今わたしたちが力を入れて取り組んでいるのは、
「バリアフリーなあそびば」と称した
障がいの有無にかかわらずあそびに行くことができるマルシェイベントです。

コロナ前から
「マルシェイベントってたくさん開催されてるから行ってみたいけど、障がいがある子を連れて行きづらいし、
障がいがある子が楽しめるかどうか…」
という声を聞いていたので、
「じゃあそんなイベントつくったらいいじゃん!」とこれまたオンライン飲み会のノリで(笑)、
2022年、第1回「バリフリマルシェ」というイベントを地元千曲市で開催しました。

すぐ上の写真は、2023年1月に安曇野市のあづみの住宅公園で第3回目の「バリフリマルシェ」を開催した時のもの。

わたしたちが運営に携わったイベントは、この安曇野で5回目。
回を重ねるごとに賛同してくださる方が増え、
地元千曲市を飛び出し、長野市、安曇野市、諏訪市…といろいろな場所で「バリアフリーなあそびば」をつくる機会をいただいています。

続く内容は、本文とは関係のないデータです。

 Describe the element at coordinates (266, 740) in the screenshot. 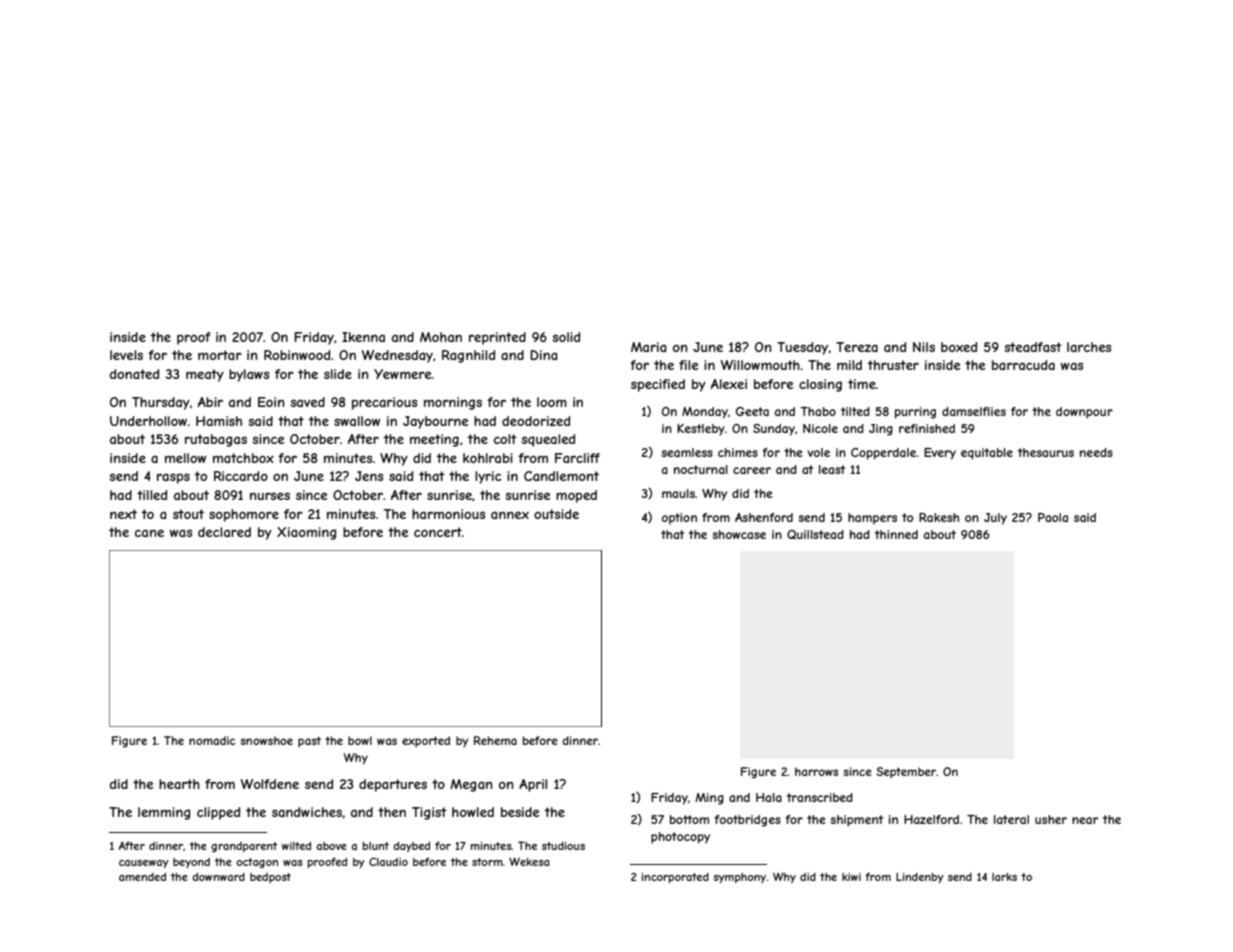

I see `snowshoe` at that location.
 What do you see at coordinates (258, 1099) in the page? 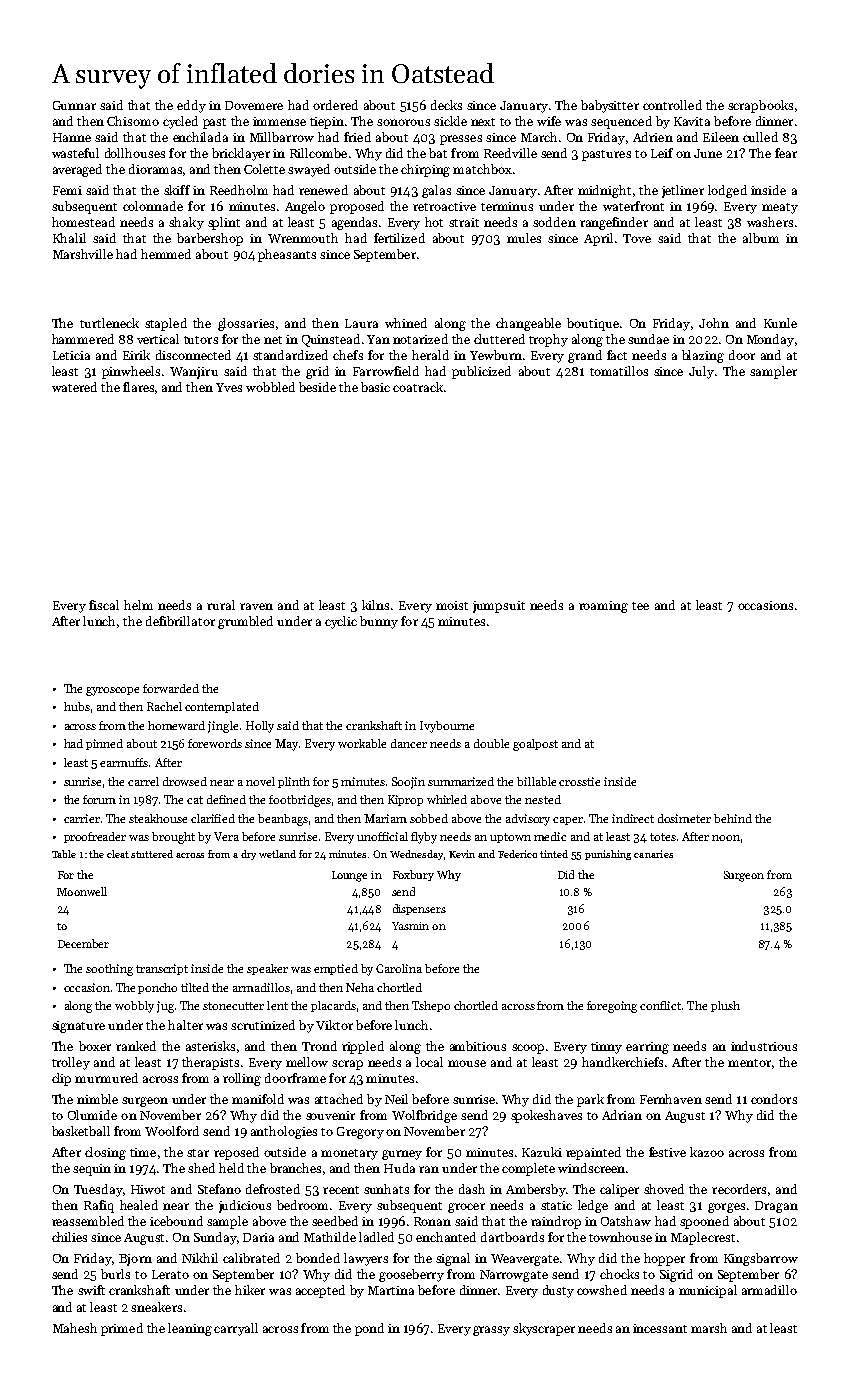
I see `manifold` at bounding box center [258, 1099].
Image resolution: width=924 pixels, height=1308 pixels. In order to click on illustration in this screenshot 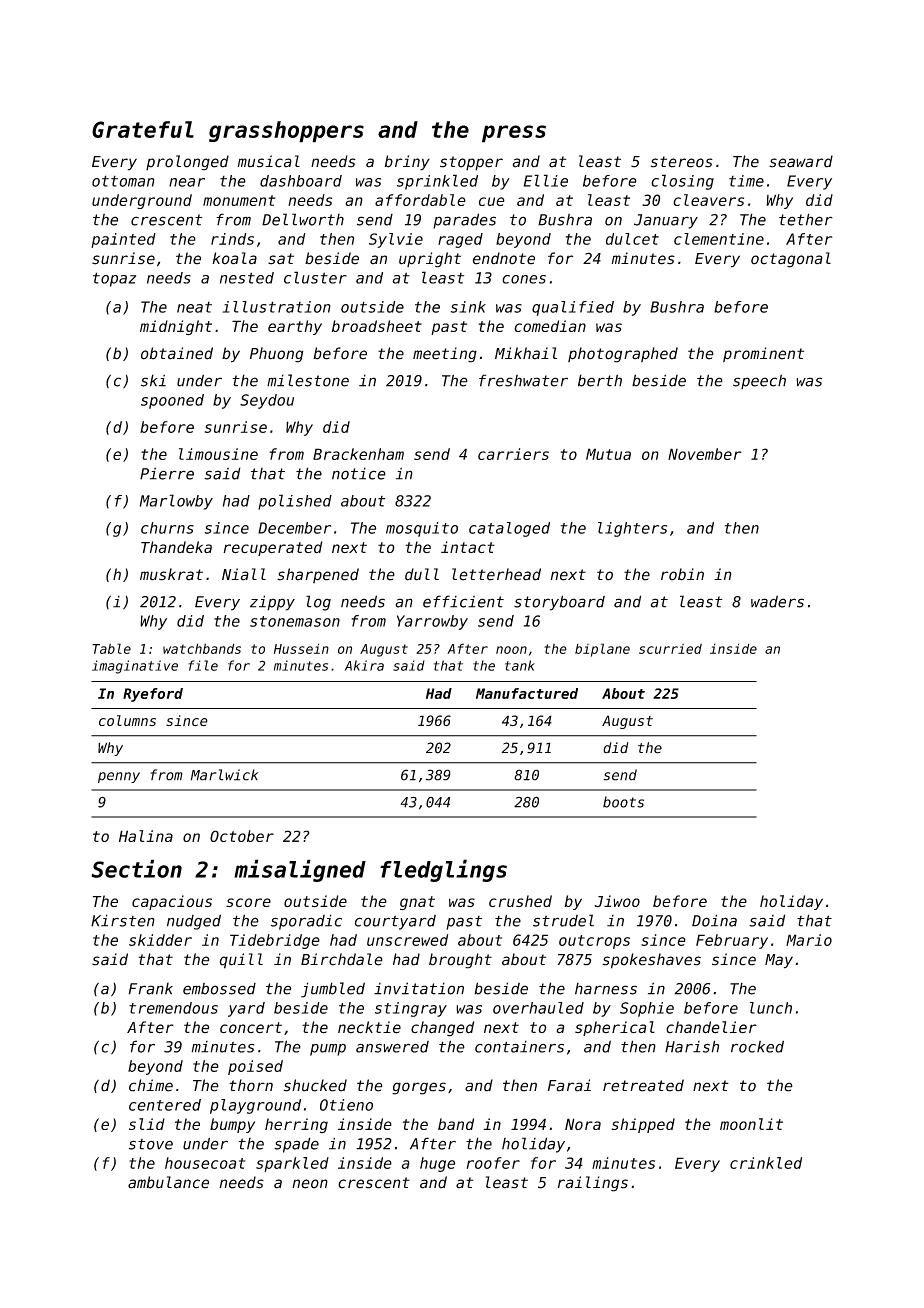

地元千曲市や近くの長野市でやった時は、代表西條の娘の友達や、わたしの養護学校時代の教え子がたくさんあそびに来てくれたけど、
遠い安曇野ではどうなんだろう…
と不安もありましたが、
老若男女、たくさんのお客様があそびに来てくださり、
その中に車いすに乗った子や、
補聴器をつけた子、
病気があるのかな、と思われる子を何人も発見しました。
「うちの子には知的障がいと自閉症があるんです」と話しかけてくださったママさんもいました。

障がいのある人とない人が、
当たり前のように場を共有している。
そんな光景はカラフルに輝いているようで、いつもわたしの胸を熱く震わせます。

今わたしは小学校で発達障がいのある子ども達が通う通級指導教室の先生をしています。
そして、特別支援教育コーディネーターの仕事をしています。
わたしの仕事は、発達障がいのある子と在籍学級とを、必要な支援とをつなぐことです。

地域の小学校にいると、
養護学校はまるで遠い世界のようです。
でもAちゃんや、
Aちゃんのほかたくさんの、
養護学校でかかわった子ども達のことを今でもよく思います。

養護学校にいる子ども達と地域をつなぐこと。
それが養護学校から小学校に異動したわたしのミッションだと思うのです。
地域のみんなに養護学校に通う子ども達のことを知ってもらって、
当たり前のように共に生き、
みんなが障がいの有無にかかわらず楽しくカラフルに輝ける社会をつくっていかれたら…
そんな願いをこめて、今日もわたしは帰宅後22時、パソコンに向かって作業を始めるのでした。

さあ皆さん、ようこそ『バリアフリーなあそびば』へ♡

著者プロフィール

宮嶋友香理
大学で障がい児教育を専攻し、知的障がい、発達障がい、肢体不自由と幅広く障がいのある子の教育に携わる。養護学校、小学校、中学校、幼稚園の教員免許のほか公認心理師、特別支援教育士の資格を取得。現在は小学校の発達障がい通級指導教室の教育をしながら、友人のRuruka(西條)とともに「障がい児育児を楽しく」する団体【バリアフリースタイルルルカ】で活動中。